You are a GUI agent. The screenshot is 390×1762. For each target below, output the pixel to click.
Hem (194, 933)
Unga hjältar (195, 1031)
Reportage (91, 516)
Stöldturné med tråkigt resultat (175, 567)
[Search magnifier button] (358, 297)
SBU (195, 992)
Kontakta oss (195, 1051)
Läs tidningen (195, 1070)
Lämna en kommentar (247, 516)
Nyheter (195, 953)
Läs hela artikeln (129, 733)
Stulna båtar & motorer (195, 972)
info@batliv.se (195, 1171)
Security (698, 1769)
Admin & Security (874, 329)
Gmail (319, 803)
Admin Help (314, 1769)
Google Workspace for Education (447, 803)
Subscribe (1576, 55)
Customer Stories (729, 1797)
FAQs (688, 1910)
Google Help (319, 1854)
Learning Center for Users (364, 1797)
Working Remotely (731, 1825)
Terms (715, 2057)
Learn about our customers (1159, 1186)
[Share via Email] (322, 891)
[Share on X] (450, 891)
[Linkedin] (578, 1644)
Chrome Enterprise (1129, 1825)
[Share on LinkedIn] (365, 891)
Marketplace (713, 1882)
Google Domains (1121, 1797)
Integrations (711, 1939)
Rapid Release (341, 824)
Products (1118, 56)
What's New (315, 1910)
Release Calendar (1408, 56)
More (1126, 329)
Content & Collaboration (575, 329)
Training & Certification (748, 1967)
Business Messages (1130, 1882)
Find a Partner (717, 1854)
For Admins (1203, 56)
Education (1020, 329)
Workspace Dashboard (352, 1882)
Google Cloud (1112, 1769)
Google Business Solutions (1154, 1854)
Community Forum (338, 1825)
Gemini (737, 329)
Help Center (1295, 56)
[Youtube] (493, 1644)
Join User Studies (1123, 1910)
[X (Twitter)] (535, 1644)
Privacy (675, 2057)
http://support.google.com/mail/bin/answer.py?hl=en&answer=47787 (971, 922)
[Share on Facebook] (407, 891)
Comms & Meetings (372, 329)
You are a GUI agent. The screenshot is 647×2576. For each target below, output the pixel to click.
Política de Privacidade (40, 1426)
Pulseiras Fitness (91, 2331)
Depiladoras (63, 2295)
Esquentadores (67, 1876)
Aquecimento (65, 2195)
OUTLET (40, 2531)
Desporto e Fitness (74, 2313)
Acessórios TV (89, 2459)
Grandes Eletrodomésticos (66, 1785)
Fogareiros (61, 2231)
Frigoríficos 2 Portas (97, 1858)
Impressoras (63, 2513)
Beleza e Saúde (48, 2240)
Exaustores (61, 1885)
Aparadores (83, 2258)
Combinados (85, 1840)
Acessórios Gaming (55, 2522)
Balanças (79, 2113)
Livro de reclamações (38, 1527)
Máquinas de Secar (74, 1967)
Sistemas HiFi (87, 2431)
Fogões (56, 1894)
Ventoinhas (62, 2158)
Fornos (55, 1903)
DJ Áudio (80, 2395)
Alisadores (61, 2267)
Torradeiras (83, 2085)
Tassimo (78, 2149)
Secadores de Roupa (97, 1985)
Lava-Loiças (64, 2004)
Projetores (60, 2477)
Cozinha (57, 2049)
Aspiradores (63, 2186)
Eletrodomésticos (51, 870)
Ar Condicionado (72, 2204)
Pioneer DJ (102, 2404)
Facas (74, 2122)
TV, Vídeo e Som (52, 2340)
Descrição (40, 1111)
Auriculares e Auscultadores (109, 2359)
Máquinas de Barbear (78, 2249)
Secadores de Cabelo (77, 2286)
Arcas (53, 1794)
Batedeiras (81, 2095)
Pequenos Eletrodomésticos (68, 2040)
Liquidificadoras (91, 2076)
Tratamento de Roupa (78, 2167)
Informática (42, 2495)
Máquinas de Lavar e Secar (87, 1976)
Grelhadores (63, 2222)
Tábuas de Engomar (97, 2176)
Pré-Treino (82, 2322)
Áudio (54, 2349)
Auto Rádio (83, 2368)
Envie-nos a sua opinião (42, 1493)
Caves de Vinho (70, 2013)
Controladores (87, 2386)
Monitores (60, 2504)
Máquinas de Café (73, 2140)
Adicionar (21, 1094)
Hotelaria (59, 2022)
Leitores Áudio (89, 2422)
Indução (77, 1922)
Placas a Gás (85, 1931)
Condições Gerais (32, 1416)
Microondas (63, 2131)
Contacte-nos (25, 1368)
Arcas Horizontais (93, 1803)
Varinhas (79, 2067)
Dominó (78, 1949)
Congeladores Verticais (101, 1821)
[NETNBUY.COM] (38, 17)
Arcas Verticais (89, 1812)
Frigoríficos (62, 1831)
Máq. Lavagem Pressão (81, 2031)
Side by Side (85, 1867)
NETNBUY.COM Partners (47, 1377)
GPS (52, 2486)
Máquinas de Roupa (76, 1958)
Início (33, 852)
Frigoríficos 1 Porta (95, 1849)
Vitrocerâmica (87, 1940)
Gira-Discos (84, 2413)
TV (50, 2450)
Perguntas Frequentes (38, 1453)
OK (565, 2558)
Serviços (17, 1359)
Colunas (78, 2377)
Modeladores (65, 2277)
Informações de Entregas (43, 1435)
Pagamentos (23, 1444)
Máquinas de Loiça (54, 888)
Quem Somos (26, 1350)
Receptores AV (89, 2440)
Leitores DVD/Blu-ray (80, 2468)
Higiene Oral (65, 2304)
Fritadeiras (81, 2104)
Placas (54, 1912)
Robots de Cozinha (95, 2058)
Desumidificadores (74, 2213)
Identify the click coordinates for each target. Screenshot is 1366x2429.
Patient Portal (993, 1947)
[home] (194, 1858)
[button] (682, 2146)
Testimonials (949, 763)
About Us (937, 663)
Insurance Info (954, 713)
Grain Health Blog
■ ■ ■ ■ ■
_PROBLEM DESCRIPTION_
Exactly as written, set down all of the material.

_TASK RESULT_
You are a GUI agent. The screenshot is 390×1762. For each target below, output the pixel to click.
Hem (194, 933)
Unga hjältar (195, 1031)
Reportage (91, 516)
Stöldturné med tråkigt resultat (175, 567)
[Search magnifier button] (358, 297)
SBU (195, 992)
Kontakta oss (195, 1051)
Läs tidningen (195, 1070)
Lämna en kommentar (247, 516)
Nyheter (195, 953)
Läs hela artikeln (129, 733)
Stulna båtar & motorer (195, 972)
info@batliv.se (195, 1171)
Security (698, 1769)
Admin & Security (874, 329)
Gmail (319, 803)
Admin Help (314, 1769)
Google Workspace for Education (447, 803)
Subscribe (1576, 55)
Customer Stories (729, 1797)
FAQs (688, 1910)
Google Help (319, 1854)
Learning Center for Users (364, 1797)
Working Remotely (731, 1825)
Terms (715, 2057)
Learn about our customers (1159, 1186)
[Share via Email] (322, 891)
[Share on X] (450, 891)
[Linkedin] (578, 1644)
Chrome Enterprise (1129, 1825)
[Share on LinkedIn] (365, 891)
Marketplace (713, 1882)
Google Domains (1121, 1797)
Integrations (711, 1939)
Rapid Release (341, 824)
Products (1118, 56)
What's New (315, 1910)
Release Calendar (1408, 56)
More (1126, 329)
Content & Collaboration (575, 329)
Training & Certification (748, 1967)
Business Messages (1130, 1882)
Find a Partner (717, 1854)
For Admins (1203, 56)
Education (1020, 329)
Workspace Dashboard (352, 1882)
Google Cloud (1112, 1769)
Google Business Solutions (1154, 1854)
Community Forum (338, 1825)
Gemini (737, 329)
Help Center (1295, 56)
[Youtube] (493, 1644)
Join User Studies (1123, 1910)
[X (Twitter)] (535, 1644)
Privacy (675, 2057)
http://support.google.com/mail/bin/answer.py?hl=en&answer=47787 (971, 922)
[Share on Facebook] (407, 891)
Comms & Meetings (372, 329)
You are a GUI agent. The screenshot is 647×2576. For each target below, output the pixel to click.
Política de Privacidade (40, 1426)
Pulseiras Fitness (91, 2331)
Depiladoras (63, 2295)
Esquentadores (67, 1876)
Aquecimento (65, 2195)
OUTLET (40, 2531)
Desporto e Fitness (74, 2313)
Acessórios TV (89, 2459)
Grandes Eletrodomésticos (66, 1785)
Fogareiros (61, 2231)
Frigoríficos 2 Portas (97, 1858)
Impressoras (63, 2513)
Beleza e Saúde (48, 2240)
Exaustores (61, 1885)
Aparadores (83, 2258)
Combinados (85, 1840)
Acessórios Gaming (55, 2522)
Balanças (79, 2113)
Livro de reclamações (38, 1527)
Máquinas de Secar (74, 1967)
Sistemas HiFi (87, 2431)
Fogões (56, 1894)
Ventoinhas (62, 2158)
Fornos (55, 1903)
DJ Áudio (80, 2395)
Alisadores (61, 2267)
Torradeiras (83, 2085)
Tassimo (78, 2149)
Secadores de Roupa (97, 1985)
Lava-Loiças (64, 2004)
Projetores (60, 2477)
Cozinha (57, 2049)
Aspiradores (63, 2186)
Eletrodomésticos (51, 870)
Ar Condicionado (72, 2204)
Pioneer DJ (102, 2404)
Facas (74, 2122)
TV, Vídeo e Som (52, 2340)
Descrição (40, 1111)
Auriculares e Auscultadores (109, 2359)
Máquinas de Barbear (78, 2249)
Secadores de Cabelo (77, 2286)
Arcas (53, 1794)
Batedeiras (81, 2095)
Pequenos Eletrodomésticos (68, 2040)
Liquidificadoras (91, 2076)
Tratamento de Roupa (78, 2167)
Informática (42, 2495)
Máquinas de Lavar e Secar (87, 1976)
Grelhadores (63, 2222)
Tábuas de Engomar (97, 2176)
Pré-Treino (82, 2322)
Áudio (54, 2349)
Auto Rádio (83, 2368)
Envie-nos a sua opinião (42, 1493)
Caves de Vinho (70, 2013)
Controladores (87, 2386)
Monitores (60, 2504)
Máquinas de Café (73, 2140)
Adicionar (21, 1094)
Hotelaria (59, 2022)
Leitores Áudio (89, 2422)
Indução (77, 1922)
Placas a Gás (85, 1931)
Condições Gerais (32, 1416)
Microondas (63, 2131)
Contacte-nos (25, 1368)
Arcas Horizontais (93, 1803)
Varinhas (79, 2067)
Dominó (78, 1949)
Congeladores Verticais (101, 1821)
[NETNBUY.COM] (38, 17)
Arcas Verticais (89, 1812)
Frigoríficos (62, 1831)
Máq. Lavagem Pressão (81, 2031)
Side by Side (85, 1867)
NETNBUY.COM Partners (47, 1377)
GPS (52, 2486)
Máquinas de Roupa (76, 1958)
Início (33, 852)
Frigoríficos 1 Porta (95, 1849)
Vitrocerâmica (87, 1940)
Gira-Discos (84, 2413)
TV (50, 2450)
Perguntas Frequentes (38, 1453)
OK (565, 2558)
Serviços (17, 1359)
Colunas (78, 2377)
Modeladores (65, 2277)
Informações de Entregas (43, 1435)
Pagamentos (23, 1444)
Máquinas de Loiça (54, 888)
Quem Somos (26, 1350)
Receptores AV (89, 2440)
Leitores DVD/Blu-ray (80, 2468)
Higiene Oral (65, 2304)
Fritadeiras (81, 2104)
Placas (54, 1912)
Robots de Cozinha (95, 2058)
Desumidificadores (74, 2213)
Identify the click coordinates for each target. Screenshot is 1366x2429.
Patient Portal (993, 1947)
[home] (194, 1858)
[button] (682, 2146)
Testimonials (949, 763)
About Us (937, 663)
Insurance Info (954, 713)
Grain Health Blog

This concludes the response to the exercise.